Для шпионской программы GravityRAT появились версии для Android и macOS
Антивирусная компания «Лаборатория Касперского» сообщает о том, что программа-шпион GravityRAT, которая используется для проведения целевых кибератак как минимум с 2015 года, теперь представляет собой мультиплатформенный инструмент. Этот зловред ранее применялся в кампании кибершпионажа, нацеленной на индийских военных, и изначально был разработан для Windows-устройств. Теперь же появились новые модули, направленные на операционные системы Android и macOS.
О том, что GravityRAT научился атаковать и Android эксперты антивирусной компании впервые узнали, когда увидели в приложении для путешественников по Индии вредоносный модуль, относящийся к данному семейству.

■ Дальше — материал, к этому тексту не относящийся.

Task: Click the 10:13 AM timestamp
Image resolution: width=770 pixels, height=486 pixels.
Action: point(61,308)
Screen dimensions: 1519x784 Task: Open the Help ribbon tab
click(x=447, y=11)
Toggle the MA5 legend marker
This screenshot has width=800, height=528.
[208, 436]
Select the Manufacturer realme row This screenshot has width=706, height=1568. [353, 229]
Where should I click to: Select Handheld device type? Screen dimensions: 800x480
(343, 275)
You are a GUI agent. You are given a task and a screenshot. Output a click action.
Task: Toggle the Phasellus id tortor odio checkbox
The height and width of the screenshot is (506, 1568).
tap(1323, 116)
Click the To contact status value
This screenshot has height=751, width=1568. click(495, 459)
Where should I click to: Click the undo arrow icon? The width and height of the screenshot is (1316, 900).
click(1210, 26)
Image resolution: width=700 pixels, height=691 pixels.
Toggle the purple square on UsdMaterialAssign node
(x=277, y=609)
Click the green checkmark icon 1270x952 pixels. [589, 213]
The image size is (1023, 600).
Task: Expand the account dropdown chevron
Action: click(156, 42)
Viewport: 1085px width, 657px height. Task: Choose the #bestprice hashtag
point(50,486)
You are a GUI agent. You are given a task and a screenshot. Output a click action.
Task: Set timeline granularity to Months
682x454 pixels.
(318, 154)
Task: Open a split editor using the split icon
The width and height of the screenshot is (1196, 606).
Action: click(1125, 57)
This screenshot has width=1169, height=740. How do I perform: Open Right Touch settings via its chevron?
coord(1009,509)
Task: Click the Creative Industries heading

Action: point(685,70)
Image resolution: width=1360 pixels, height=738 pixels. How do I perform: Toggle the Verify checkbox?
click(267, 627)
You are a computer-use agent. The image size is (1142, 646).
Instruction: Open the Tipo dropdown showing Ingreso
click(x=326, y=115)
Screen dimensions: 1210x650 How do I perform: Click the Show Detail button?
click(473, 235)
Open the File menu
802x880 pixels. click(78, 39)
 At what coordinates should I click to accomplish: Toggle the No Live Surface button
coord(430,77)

Исследователи заинтересовались найденным образцом, поскольку он отличался от типичной шпионской Android-программы: для внедрения было выбрано специфическое приложение, а вредоносный код не был похож на код известного ПО такого типа. Вот почему они решили сопоставить код с кодом программ, используемых для проведения известных кампаний кибершпионажа, и в итоге обнаружили более десяти вредоносных модулей, также относящихся к семейству GravityRAT. Зловреды распространяются под видом легитимных приложений (таких как защищённые облачные хранилища, файлообменники, браузеры, программы для создания резюме или медиаплееры) и в фишинговых ссылках на скачивание якобы защищённого мессенджера для обсуждения вакансии. Вредоносное ПО атакует устройства под управлением Windows, Android и MacOS.
Функционал GravityRAT в большинстве случаев остаётся прежним, типичным для шпионского ПО. Зловред отправляет на командный сервер данные об устройстве, список контактов, электронные адреса, данные журнала звонков и СМС-сообщения. Некоторые троянцы искали в памяти устройства файлы с расширениями .jpg, .jpeg, .log, .png, .txt, .pdf, .xml, .doc, .xls, .xlsx, .ppt, .pptx, .docx и .opus и затем отправляли их на командно-контрольные серверы.